In order to be able to graph multiple spectra simultaneously, glob was used to import multiple files into an empty list called Data.

This adds the names of all files with the .txt suffix into the 'Data' list

In [None]:
import glob
Data = []
for each_file in glob.iglob('*.txt'):
    Data.append(each_file)
print(Data)

Once read in the next challenge is to read in all of the files in the Data list and putting it in the new list Data1. At the same time the column names were changed to be more informative. MRE is the main value we are interested in.

In [None]:
import pandas as pd
Data1 = []
for each_file in Data:
    each_file = pd.read_csv(each_file, skiprows=19,  sep='\s+' , header=None)
    each_file = each_file.rename(columns = 
           {0:"Wavelength", 1:"MRE", 2:"HTV"})
    Data1.append(each_file)
print(Data1)

These two lists were then zipped together to form the dictionary dict1 so that they can be linked and information could be extracted from the name of the files.

In [None]:
dict1 = dict(zip(Data,Data1))
print(dict1)
    

Having established this dictionary we next need to be able to be able to pull out the blank data and then subtract this from the blank MRE data from sample data. First we need to be able to recognise the word 'blank' in the title and the pull that from the dictionary.
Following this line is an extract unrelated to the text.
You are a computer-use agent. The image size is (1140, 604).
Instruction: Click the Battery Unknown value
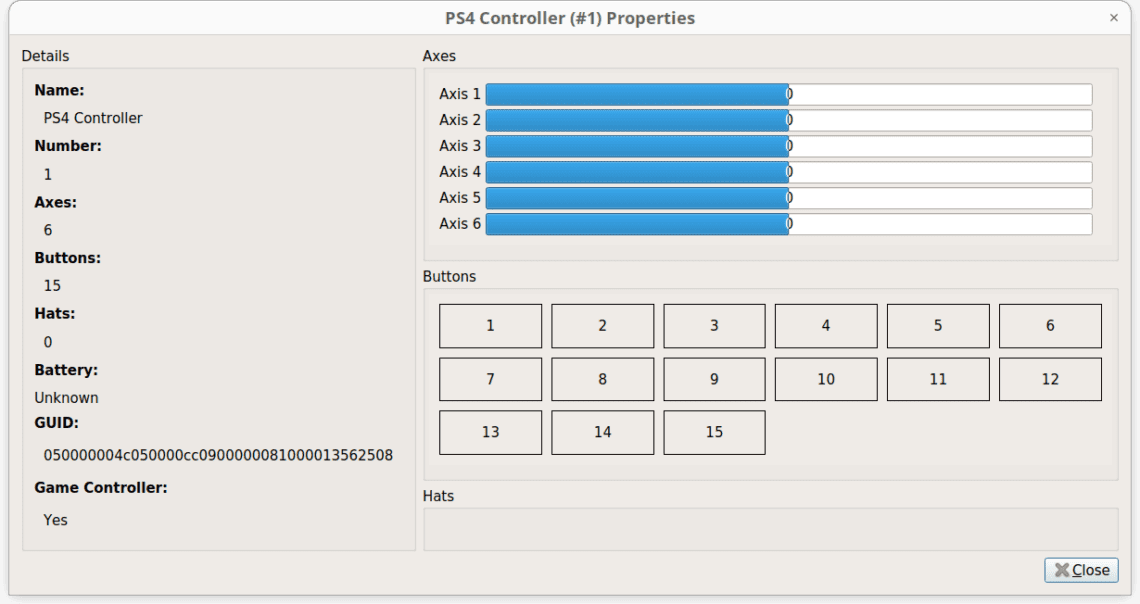[x=66, y=398]
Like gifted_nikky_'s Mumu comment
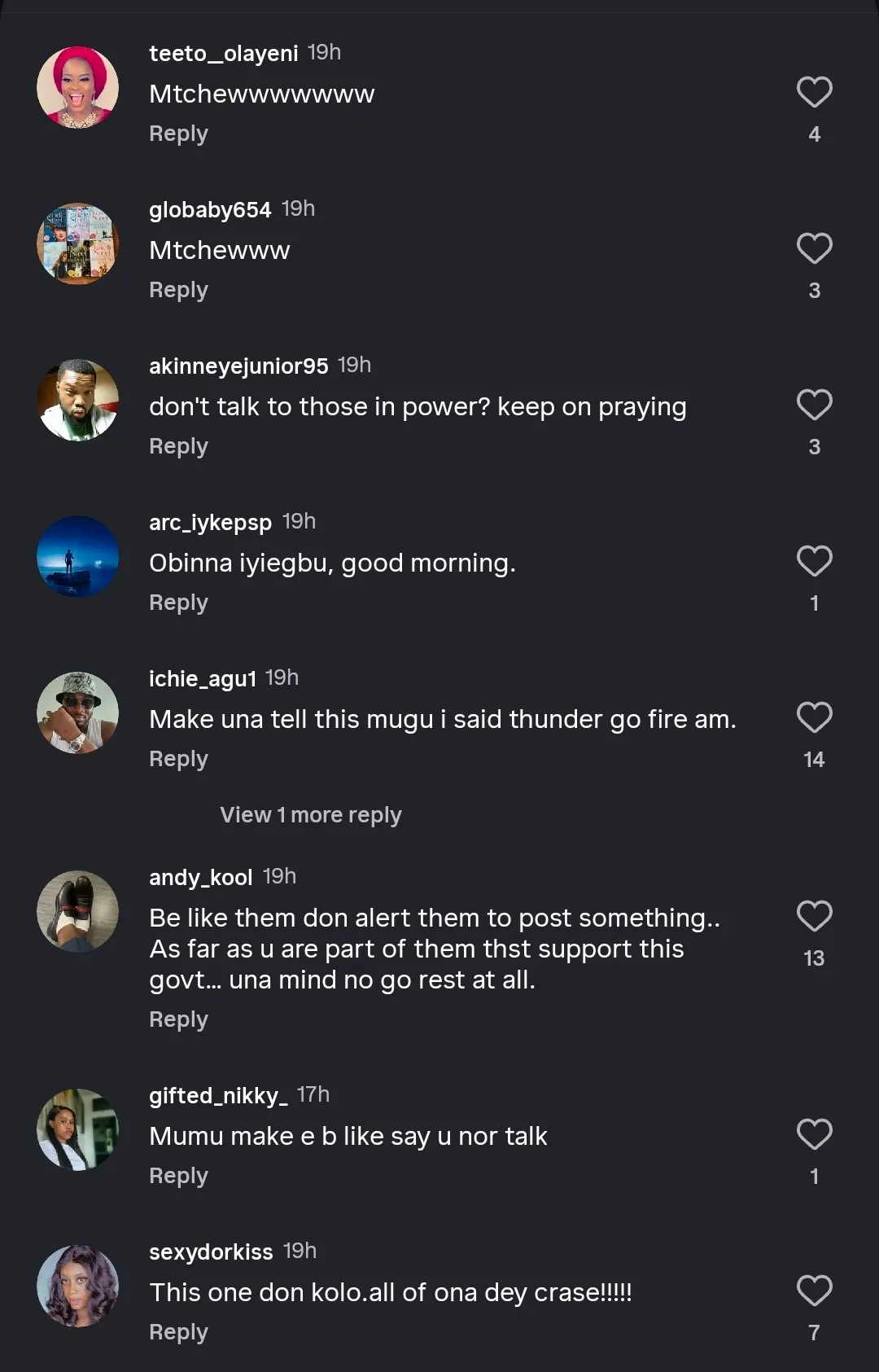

Initially tried using wild card characters as with glob but these are not supported and requires the fnmatch module. We import this and the check to see if it is working.

In [None]:
import fnmatch
fnmatch.fnmatch('test', 't??t')

Next we create a loop using fnmatch to identify variables in the dictionary that include the word blank in the title, extract it and put it in the empty 'blank' list. Initially this code did not work as the source it was adapted from (https://stackoverflow.com/questions/52656701/wildcard-in-dictionary-key) used it to produce flexible keys within dictionaries. This was solved by changing 'if fnmatch.fnmatch(blank_identification, name):' to 'if fnmatch.fnmatch(name, blank_identification):'. After this, I needed to remove the blank dataset from the dictionary which proved harder than expected as its name would change. Adding del() or pop() functions into the for loop didn't work as it changed the length of the dictionary in the middle of a for loop which through up an error.

In [None]:
from pandas import DataFrame
blank_identification = 'B_*'
for name, data in dict1.items():
    if fnmatch.fnmatch(name, blank_identification):
        blank = pd.DataFrame(data)
print(blank)
print(blank["MRE"])

The problem of removing the blank was done using a rather round about method. By using a for loop to search through the keys this time using 'dict1.keys()' the blank name could exported. Outside of the loop the pop() function could be used to remove the blank data set from the dictionary. This avoids problems later down the line, as the blank title code does not usually fit the same format as the samples which caused problems. It also had to be removed from the Data list of file names as this is used below to form the blanked_dict.

In [None]:
blank_identification = 'B_*'
for name in dict1.keys():
    if fnmatch.fnmatch(name, blank_identification):
        print(name)
        blank_name = name
print(dict1.pop(blank_name))
Data.remove(blank_name)
print(Data)

To blank the data we must now subtract the MRE data in the blank list from the MRE data in library of samples. To do this we must loop through the library subtracting the data from each sample. Initially this was tried using a loop to call collumn 2 but this appeared to give the second row. To avoid this confusion collum was called using sample["MRE"].

In [None]:
blanked_data = []
for sample in dict1.values():
    df = pd.DataFrame(columns=['Wavelength', 'MRE', 'HTV'])
    df["MRE"] = (sample["MRE"]-blank["MRE"])
    df["Wavelength"] = sample["Wavelength"]
    df["HTV"] = sample["HTV"]
    blanked_data.append(df)
blanked_dict = dict(zip(Data,blanked_data))
print(blanked_dict)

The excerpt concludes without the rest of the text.